PM panel lowers FY14 growth projection to 5.3%

PM panel lowers FY14 growth projection to 5.3%

Makes case for restructuring subsidies

PM panel lowers FY14 growth projection to 5.3%

The Prime Minister’s Economic Advisory Council (PMEAC) on Friday lowered India’s economic growth forecast to 5.3 per cent from the Budget estimate of an average 6.4 per cent and also warned of a possible slippage in government finances if expenditures and subsidies were not checked.

The projections by PMEAC were immediately dismissed by economists and experts who saw no signs of recovery in the economy going forward in the wake of weak macro-economic indicators and subdued investment climate. 

PMEAC Chairman C Rangarajan, however based his estimates on the hope that industry and services will perform better in the second half of the fiscal. Releasing the Economic Outlook for 2013-14, Rangarajan said that he expected the industry to grow at 2.7 per cent in 2013-14 and services at 6.6 per cent, besides a robust growth in farmer sector at 4.8 per cent on the back of good monsoon this year.

India’s industrial production contracted 0.2 per cent in the first four months (April-July) of fiscal 2014 and analysts said that a lot of ground will need to be covered to reach an ambitious 2.7 per cent at the end of the fiscal, which appears impossible at present. The overall economic growth projection too comes on the back of a fall in gross domestic product (GDP) growth to a four-year low of 4.4 per cent in the first quarter of 2013-14.

This implies that the economy has to grow over 5.5 per cent in each of the three quarters in order to reach the overall projected 5.3 per cent growth for FY14.

The Council therefore warned that the discretionary expenditure budgeted may need to be compressed and subsidies restructured in the remaining months of the financial year in a “growth friendly manner” to limit fiscal slippage. The Centre’s fiscal deficit is estimated at 4.8 per cent of GDP in 2013-14 as against an estimated 4.9 per cent in 2012-13.

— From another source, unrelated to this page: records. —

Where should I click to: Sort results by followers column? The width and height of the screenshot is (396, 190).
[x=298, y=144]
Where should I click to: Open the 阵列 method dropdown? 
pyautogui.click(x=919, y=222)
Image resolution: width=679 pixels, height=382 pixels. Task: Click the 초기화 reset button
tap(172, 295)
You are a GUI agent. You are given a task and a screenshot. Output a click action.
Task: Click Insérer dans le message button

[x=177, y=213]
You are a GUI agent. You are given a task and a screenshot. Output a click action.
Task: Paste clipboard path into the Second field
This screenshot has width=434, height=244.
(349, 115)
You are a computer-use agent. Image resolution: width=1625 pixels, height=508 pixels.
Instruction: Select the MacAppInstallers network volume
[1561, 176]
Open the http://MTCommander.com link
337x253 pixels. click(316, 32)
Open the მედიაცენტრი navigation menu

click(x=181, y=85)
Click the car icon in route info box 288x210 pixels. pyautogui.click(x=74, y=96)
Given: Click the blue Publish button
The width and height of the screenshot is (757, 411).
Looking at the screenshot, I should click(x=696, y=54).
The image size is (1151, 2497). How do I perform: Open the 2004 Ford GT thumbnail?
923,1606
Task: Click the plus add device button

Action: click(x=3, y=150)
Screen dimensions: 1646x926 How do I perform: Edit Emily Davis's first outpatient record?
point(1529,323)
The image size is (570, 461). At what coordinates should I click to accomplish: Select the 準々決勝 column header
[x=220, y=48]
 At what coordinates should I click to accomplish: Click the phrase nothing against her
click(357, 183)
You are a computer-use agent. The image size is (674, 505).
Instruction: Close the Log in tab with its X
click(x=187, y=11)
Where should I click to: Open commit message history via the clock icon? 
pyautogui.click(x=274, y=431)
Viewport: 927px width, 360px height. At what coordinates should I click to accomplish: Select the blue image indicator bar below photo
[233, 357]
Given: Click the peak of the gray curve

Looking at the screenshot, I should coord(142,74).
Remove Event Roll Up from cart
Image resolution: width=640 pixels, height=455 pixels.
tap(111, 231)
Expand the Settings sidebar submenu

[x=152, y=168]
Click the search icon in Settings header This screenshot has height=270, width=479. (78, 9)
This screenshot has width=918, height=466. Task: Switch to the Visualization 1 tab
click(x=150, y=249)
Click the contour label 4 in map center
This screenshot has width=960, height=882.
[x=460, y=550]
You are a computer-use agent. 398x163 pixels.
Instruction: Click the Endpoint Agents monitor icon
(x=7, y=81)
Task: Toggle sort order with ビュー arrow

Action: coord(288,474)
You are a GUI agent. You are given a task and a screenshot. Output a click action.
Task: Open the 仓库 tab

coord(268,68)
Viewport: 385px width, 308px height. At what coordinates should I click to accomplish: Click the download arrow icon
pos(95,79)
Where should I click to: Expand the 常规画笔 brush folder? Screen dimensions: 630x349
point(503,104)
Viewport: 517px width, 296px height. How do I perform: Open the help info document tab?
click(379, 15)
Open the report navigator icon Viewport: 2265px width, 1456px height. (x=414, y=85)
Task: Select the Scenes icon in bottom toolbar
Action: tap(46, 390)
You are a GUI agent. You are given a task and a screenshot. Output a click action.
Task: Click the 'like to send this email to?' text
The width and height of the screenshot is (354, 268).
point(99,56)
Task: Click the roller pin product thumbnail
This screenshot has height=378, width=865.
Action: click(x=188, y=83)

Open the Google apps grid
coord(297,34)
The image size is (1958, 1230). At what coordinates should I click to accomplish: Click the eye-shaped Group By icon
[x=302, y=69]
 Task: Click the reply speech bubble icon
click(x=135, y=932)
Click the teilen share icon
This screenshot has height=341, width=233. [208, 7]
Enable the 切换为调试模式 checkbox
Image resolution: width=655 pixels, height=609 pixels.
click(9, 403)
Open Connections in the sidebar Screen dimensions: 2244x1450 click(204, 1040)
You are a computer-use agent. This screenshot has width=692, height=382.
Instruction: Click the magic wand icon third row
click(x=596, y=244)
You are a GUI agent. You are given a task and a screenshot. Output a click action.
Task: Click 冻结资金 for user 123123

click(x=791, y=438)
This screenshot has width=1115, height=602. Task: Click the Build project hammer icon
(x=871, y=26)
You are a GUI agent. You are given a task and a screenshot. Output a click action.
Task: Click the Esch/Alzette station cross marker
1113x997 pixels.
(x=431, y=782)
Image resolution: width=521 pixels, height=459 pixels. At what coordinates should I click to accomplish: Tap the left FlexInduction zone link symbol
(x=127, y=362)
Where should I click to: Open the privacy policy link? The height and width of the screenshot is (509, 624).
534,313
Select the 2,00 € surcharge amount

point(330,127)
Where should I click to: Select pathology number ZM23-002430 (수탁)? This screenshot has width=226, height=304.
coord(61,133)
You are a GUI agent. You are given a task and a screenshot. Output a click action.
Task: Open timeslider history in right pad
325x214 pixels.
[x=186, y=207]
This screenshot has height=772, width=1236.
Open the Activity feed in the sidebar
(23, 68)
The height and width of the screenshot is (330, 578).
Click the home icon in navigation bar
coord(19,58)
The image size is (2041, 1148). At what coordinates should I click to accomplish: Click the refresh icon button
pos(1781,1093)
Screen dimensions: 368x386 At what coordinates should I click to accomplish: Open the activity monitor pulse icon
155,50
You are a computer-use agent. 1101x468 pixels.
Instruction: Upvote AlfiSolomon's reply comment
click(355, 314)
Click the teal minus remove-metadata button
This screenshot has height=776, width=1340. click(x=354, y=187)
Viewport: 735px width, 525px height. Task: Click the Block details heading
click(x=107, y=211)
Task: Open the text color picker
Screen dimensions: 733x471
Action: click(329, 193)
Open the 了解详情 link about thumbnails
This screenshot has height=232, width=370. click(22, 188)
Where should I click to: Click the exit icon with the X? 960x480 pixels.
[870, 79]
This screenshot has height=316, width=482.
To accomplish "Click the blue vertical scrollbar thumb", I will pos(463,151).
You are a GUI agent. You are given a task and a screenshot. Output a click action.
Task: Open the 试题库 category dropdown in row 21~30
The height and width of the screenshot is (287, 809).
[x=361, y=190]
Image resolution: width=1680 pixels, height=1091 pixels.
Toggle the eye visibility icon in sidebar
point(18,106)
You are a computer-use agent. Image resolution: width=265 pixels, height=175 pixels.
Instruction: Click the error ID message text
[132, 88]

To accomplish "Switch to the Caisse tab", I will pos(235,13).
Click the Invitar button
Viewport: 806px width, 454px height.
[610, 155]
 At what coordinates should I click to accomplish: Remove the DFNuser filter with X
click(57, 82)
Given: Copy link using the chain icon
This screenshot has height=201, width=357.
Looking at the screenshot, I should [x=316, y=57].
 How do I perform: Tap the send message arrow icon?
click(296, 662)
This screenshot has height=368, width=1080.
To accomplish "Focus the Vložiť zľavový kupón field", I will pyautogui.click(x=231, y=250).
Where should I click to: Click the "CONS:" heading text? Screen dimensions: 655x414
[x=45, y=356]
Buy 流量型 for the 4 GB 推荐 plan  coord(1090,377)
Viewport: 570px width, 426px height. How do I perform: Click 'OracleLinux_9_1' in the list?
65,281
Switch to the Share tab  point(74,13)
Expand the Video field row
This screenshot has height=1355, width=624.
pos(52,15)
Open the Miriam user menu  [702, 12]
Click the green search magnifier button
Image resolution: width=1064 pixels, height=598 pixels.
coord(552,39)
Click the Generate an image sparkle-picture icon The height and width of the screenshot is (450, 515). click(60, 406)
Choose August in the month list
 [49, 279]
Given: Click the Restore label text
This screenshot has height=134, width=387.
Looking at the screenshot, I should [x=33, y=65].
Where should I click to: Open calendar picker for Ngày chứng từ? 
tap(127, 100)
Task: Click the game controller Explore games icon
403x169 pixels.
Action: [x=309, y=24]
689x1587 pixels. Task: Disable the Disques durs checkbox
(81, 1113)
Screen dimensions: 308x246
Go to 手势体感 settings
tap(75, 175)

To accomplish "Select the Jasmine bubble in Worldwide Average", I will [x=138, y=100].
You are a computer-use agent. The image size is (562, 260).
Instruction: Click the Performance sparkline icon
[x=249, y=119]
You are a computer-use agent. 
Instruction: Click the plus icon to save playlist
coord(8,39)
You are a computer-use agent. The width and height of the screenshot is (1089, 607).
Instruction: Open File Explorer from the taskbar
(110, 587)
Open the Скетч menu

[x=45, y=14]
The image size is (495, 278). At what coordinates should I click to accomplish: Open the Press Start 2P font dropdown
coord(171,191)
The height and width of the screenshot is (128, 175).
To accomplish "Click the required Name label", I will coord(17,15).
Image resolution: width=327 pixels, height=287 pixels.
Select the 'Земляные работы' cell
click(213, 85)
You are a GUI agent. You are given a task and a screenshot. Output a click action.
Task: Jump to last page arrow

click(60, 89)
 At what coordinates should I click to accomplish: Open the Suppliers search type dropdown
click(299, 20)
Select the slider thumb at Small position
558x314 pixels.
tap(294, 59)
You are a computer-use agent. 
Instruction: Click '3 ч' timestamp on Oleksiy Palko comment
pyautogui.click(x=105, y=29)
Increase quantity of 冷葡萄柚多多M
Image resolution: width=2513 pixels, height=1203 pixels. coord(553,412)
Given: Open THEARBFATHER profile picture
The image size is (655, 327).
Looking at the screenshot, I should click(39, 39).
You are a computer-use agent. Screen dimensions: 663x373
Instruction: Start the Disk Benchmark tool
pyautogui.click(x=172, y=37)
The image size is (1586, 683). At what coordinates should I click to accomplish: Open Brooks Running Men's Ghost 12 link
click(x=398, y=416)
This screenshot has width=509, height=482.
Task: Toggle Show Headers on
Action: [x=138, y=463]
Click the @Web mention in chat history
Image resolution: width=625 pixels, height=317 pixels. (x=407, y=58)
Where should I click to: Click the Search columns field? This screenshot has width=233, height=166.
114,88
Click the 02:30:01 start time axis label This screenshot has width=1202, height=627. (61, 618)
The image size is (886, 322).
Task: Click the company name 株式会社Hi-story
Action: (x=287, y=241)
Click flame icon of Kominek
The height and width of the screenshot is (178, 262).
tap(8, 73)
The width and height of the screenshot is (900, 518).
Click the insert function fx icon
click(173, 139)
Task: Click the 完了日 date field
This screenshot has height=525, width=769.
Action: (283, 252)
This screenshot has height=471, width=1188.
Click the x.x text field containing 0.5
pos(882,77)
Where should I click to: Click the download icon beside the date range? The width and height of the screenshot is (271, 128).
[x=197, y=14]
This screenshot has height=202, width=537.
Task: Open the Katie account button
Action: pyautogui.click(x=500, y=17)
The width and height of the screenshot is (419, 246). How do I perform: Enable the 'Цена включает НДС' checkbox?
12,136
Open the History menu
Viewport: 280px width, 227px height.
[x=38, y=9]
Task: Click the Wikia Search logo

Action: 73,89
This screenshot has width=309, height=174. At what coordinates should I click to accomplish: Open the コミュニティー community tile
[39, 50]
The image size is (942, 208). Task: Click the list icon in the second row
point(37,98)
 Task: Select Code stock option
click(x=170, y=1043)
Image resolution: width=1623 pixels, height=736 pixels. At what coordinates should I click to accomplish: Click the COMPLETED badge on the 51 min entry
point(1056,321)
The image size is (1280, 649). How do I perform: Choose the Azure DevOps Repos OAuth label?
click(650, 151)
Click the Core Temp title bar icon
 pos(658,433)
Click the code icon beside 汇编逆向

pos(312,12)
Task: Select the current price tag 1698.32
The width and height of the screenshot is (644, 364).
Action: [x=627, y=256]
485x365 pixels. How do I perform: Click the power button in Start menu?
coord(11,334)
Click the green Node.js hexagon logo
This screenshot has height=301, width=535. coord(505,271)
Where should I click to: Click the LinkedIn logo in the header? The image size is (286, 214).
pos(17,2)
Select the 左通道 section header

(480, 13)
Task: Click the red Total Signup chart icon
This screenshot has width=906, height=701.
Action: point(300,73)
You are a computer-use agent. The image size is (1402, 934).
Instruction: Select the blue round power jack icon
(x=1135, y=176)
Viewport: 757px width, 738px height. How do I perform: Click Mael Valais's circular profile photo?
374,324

But the fiscal deficit in the first four months (April-July) has already reached 62.8 per cent of the full year budgetary estimates and expenditure on major subsidies 51.3 per cent.
 Rangarajan said the March-end WPI inflation will be at 5.5 per cent as rupee depreciation could harden commodity prices. The retail inflation in August stood at 9.52 per cent, while the WPI numbers in July was at 5.79 per cent.

Rangarajan also said the current account deficit could be lower than the projected $70 billion if current trends in exports and imports continued.